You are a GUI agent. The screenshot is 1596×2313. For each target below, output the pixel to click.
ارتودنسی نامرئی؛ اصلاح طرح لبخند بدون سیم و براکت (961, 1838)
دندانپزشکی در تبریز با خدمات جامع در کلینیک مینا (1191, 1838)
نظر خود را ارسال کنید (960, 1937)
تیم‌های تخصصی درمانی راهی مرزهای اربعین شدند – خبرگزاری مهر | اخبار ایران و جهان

= = =

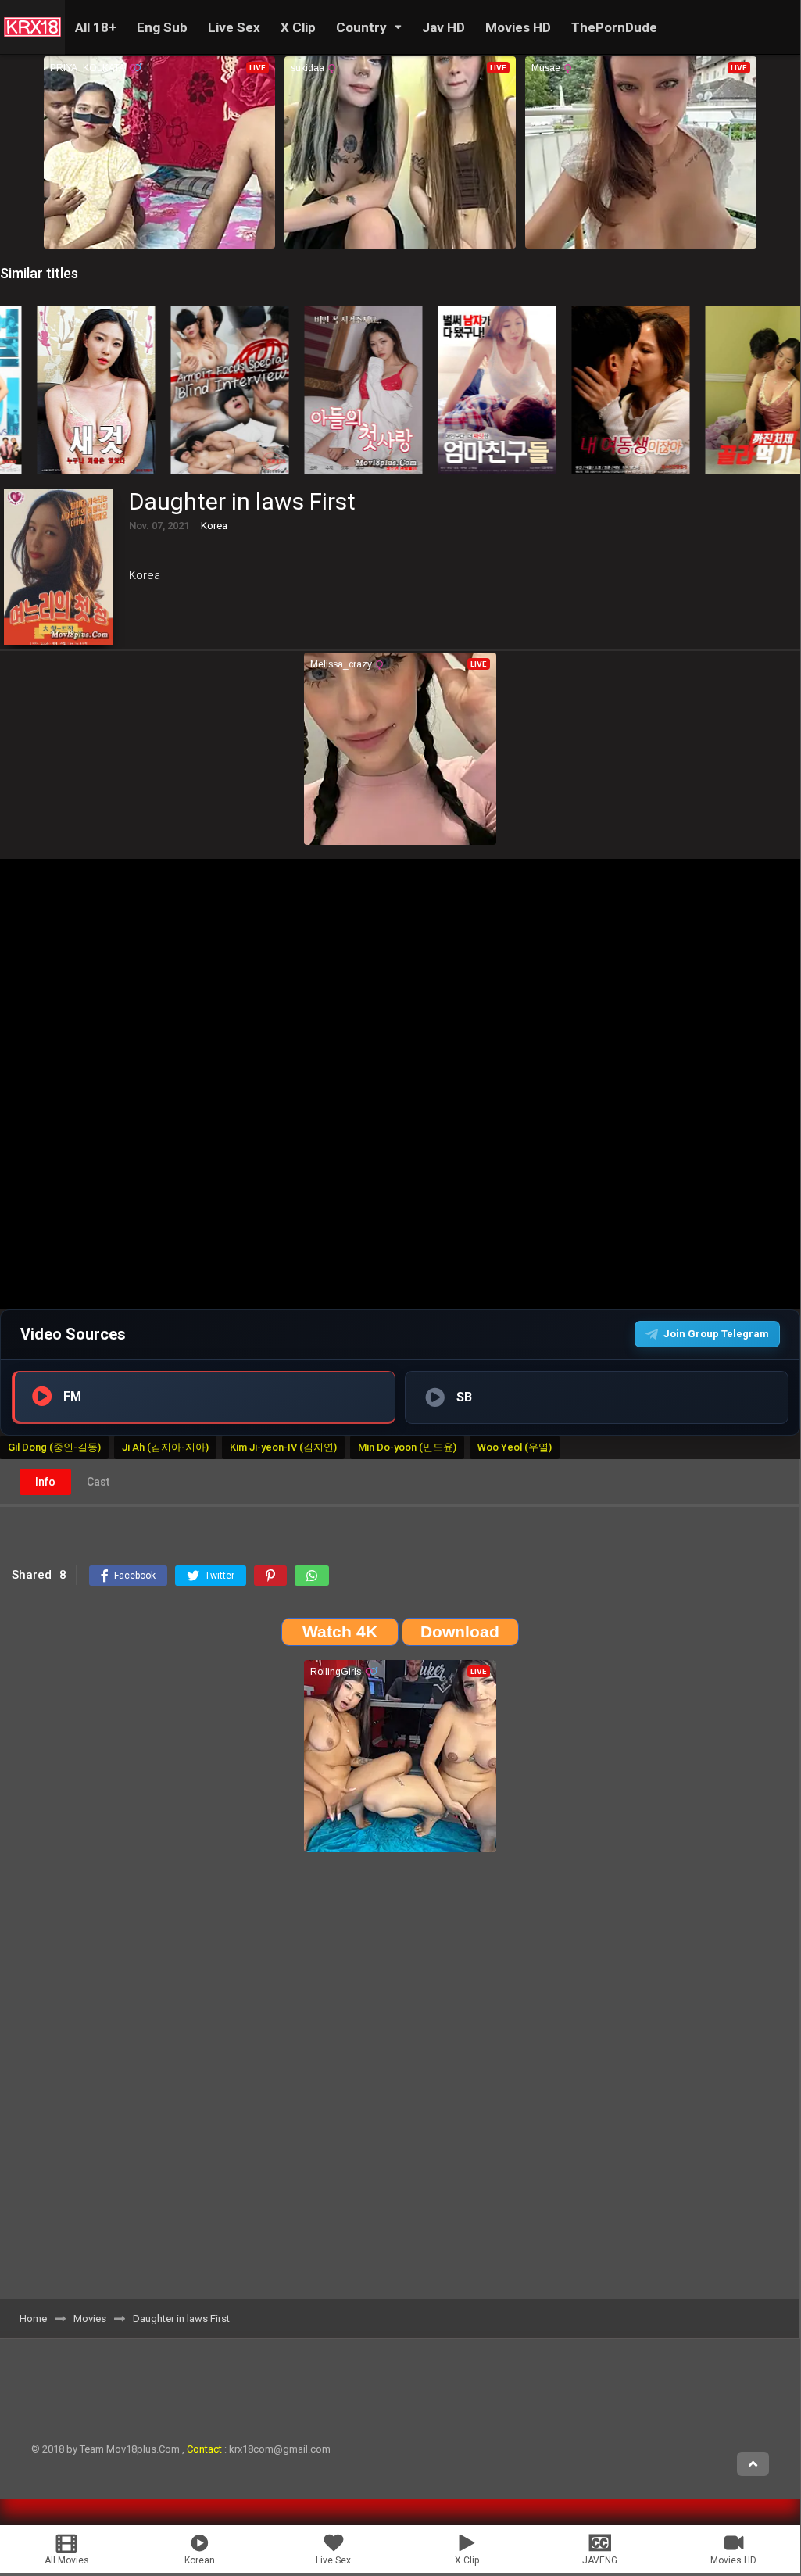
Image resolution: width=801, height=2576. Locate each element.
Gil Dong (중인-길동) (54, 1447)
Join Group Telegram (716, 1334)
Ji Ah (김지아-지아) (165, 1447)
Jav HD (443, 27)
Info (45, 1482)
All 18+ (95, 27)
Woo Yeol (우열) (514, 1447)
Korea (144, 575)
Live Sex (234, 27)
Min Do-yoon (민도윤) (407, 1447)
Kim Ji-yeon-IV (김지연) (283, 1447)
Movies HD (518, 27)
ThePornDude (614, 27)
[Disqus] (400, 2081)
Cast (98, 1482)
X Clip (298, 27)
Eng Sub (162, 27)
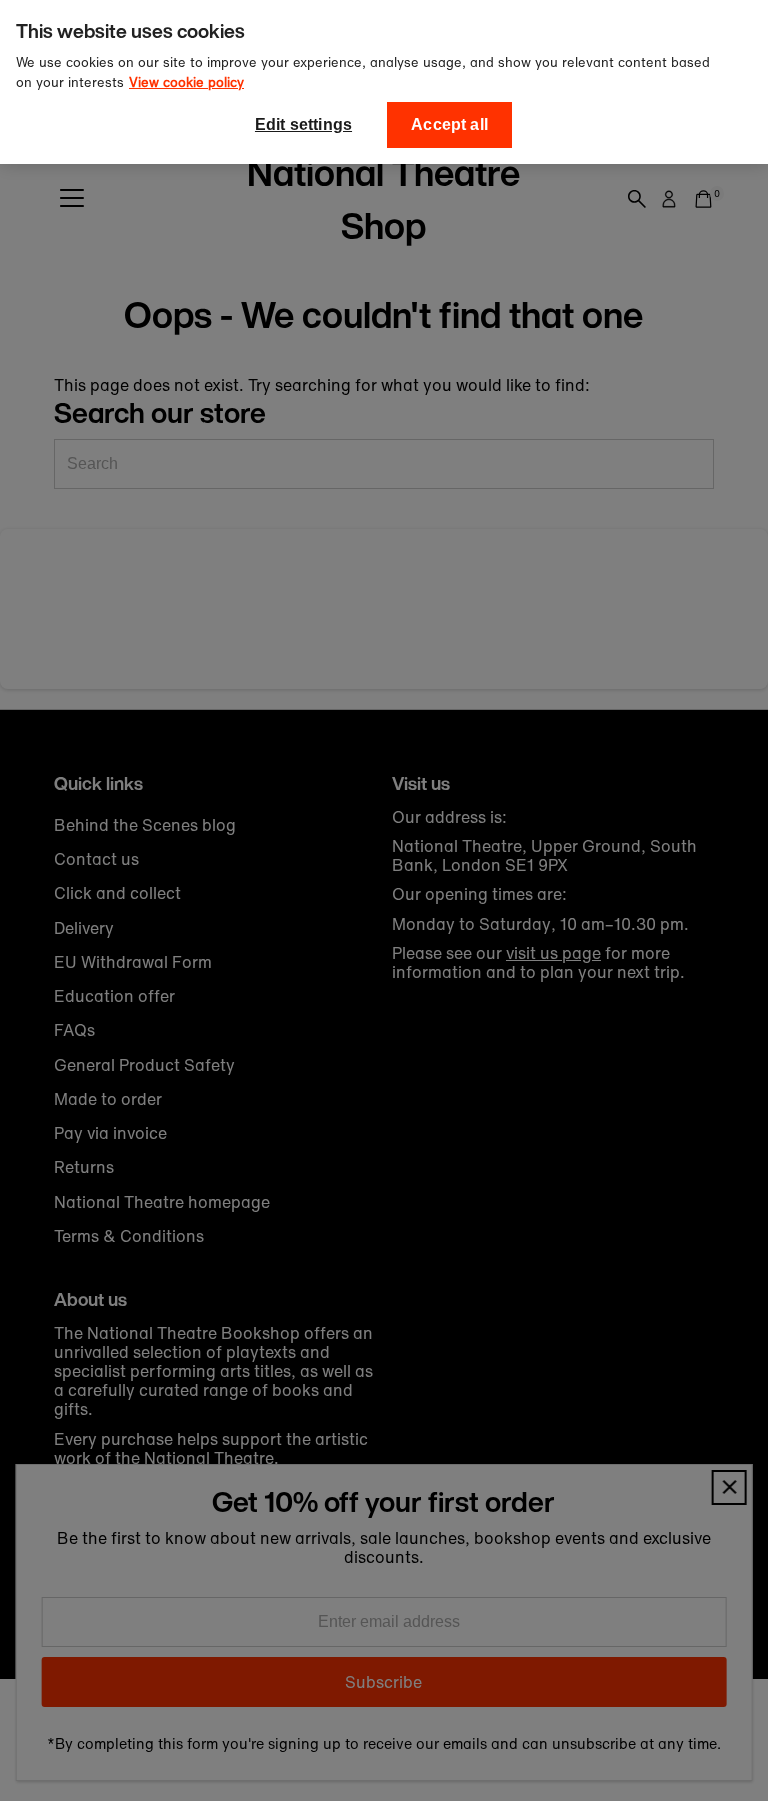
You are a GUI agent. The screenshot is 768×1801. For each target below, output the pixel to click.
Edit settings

= = =

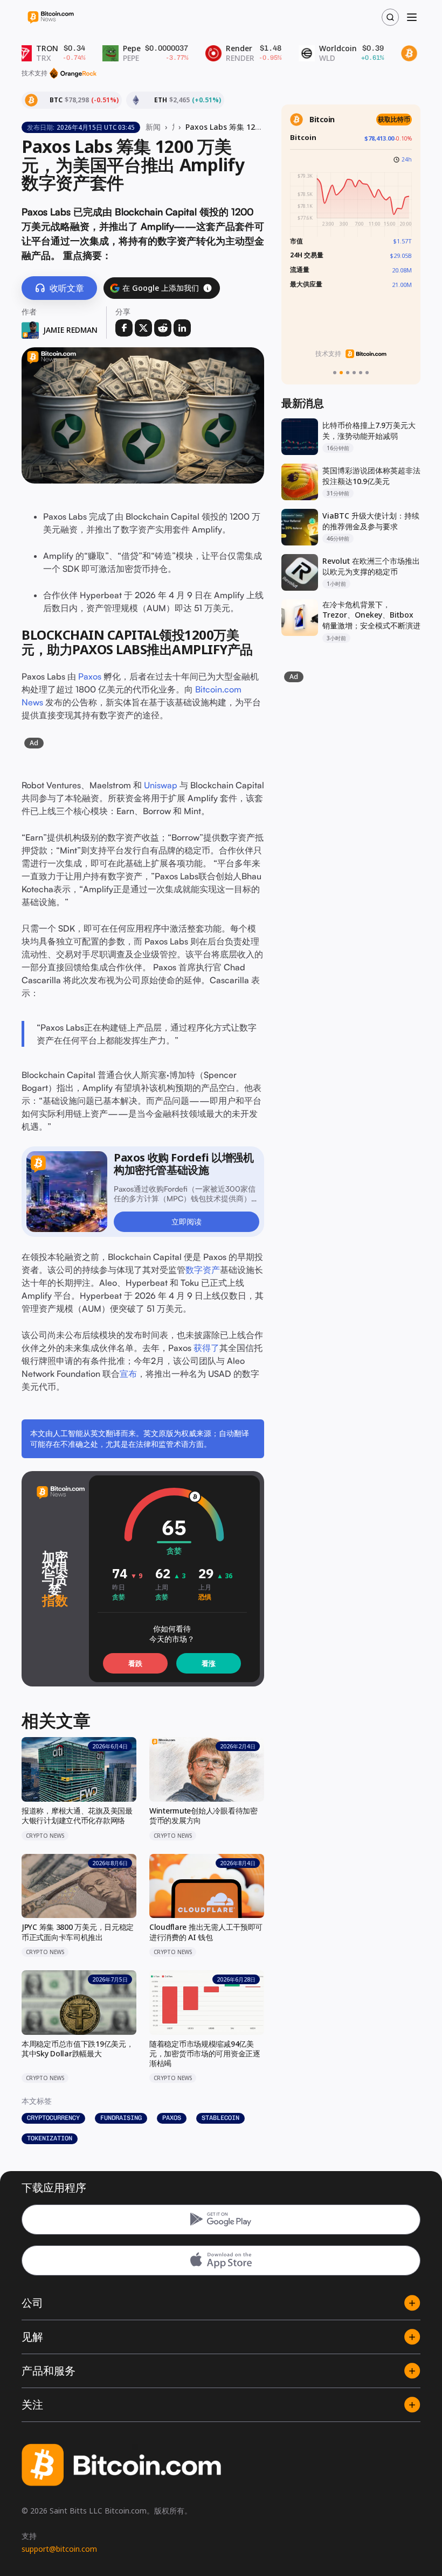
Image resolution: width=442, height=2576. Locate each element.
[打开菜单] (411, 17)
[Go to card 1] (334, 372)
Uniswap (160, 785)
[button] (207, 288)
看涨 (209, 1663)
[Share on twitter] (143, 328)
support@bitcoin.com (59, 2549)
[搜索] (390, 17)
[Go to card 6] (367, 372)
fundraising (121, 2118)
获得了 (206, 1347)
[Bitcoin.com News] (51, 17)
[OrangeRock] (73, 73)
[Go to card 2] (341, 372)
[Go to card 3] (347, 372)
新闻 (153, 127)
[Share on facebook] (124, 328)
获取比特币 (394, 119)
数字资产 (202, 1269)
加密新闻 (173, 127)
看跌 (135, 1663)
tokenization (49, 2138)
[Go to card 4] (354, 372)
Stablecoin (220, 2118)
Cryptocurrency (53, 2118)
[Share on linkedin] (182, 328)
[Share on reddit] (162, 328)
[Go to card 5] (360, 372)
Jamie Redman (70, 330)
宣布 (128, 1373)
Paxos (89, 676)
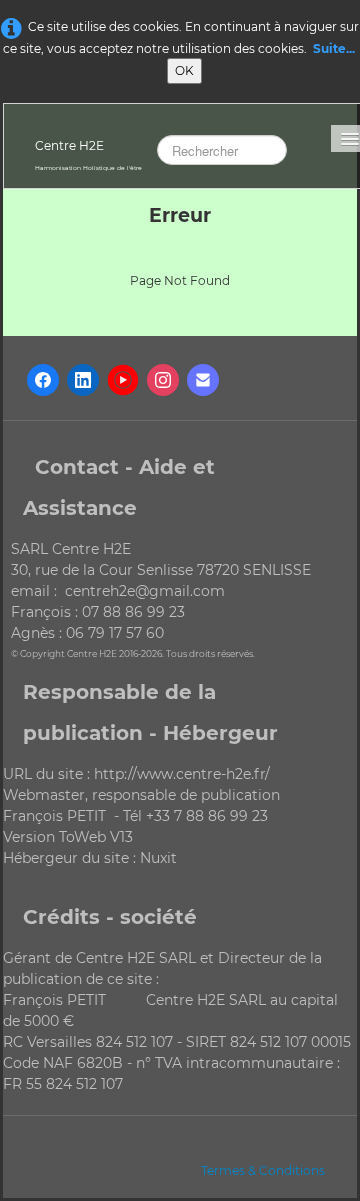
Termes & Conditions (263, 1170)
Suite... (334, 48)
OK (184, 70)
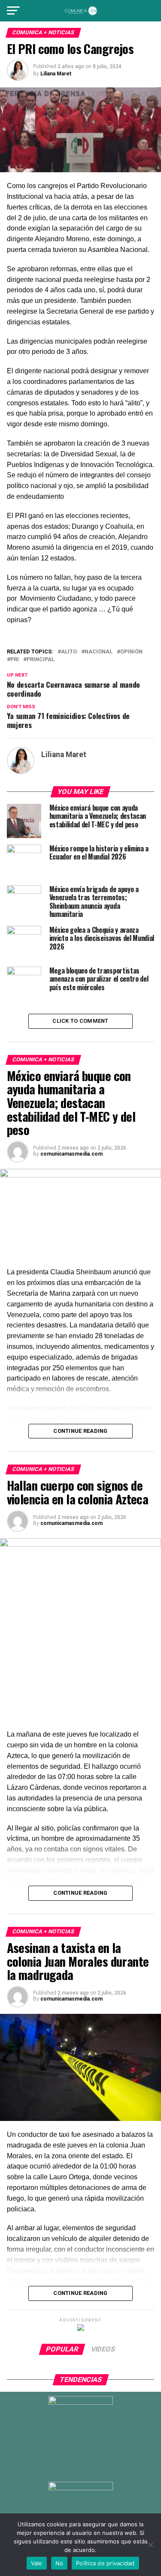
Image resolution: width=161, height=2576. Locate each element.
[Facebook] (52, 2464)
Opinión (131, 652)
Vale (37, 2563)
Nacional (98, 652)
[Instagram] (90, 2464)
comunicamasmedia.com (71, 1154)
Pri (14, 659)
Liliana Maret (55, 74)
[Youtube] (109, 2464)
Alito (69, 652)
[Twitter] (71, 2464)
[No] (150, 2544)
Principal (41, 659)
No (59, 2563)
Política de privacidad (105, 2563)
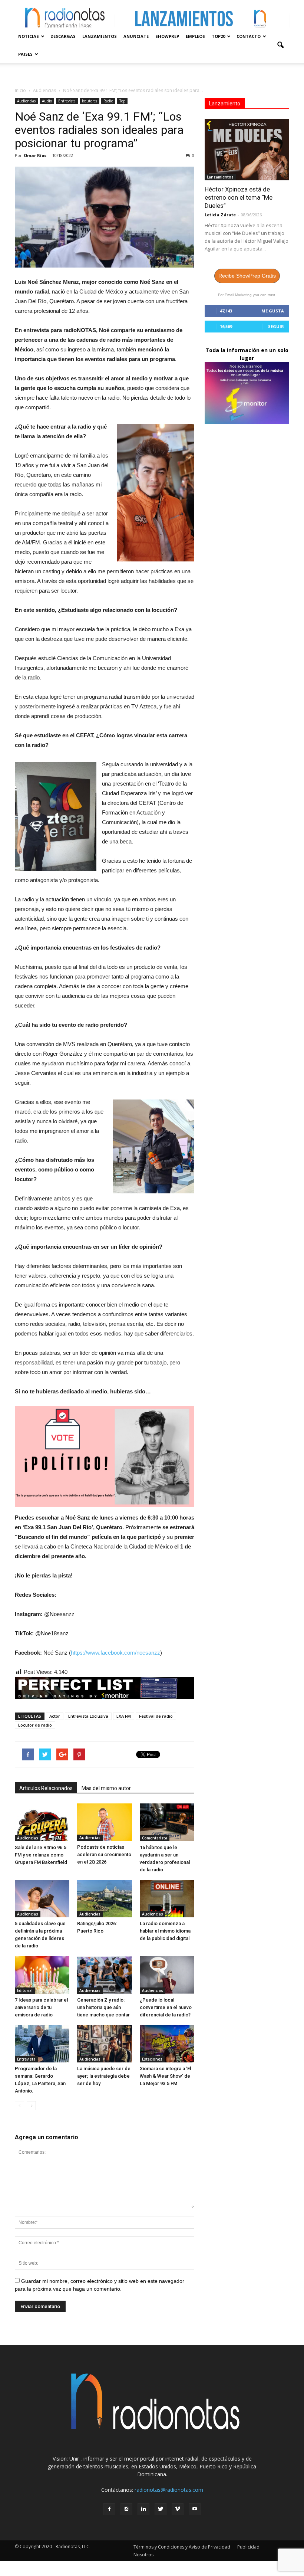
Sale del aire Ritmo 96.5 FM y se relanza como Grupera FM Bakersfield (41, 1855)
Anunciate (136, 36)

= = =

* **Assigned task**:
For the material above, give again only the lines starting at the line that contains "Alito (69, 652)" and ending at the line that contains "Anunciate (136, 36)". Pictures do not belong in the copy.

* **Result of the task**:
Alito (69, 652)
[Twitter] (71, 2464)
[No] (150, 2544)
Principal (41, 659)
No (59, 2563)
Política de privacidad (105, 2563)
Sale del aire Ritmo 96.5 FM y se relanza como Grupera FM Bakersfield (41, 1855)
Anunciate (136, 36)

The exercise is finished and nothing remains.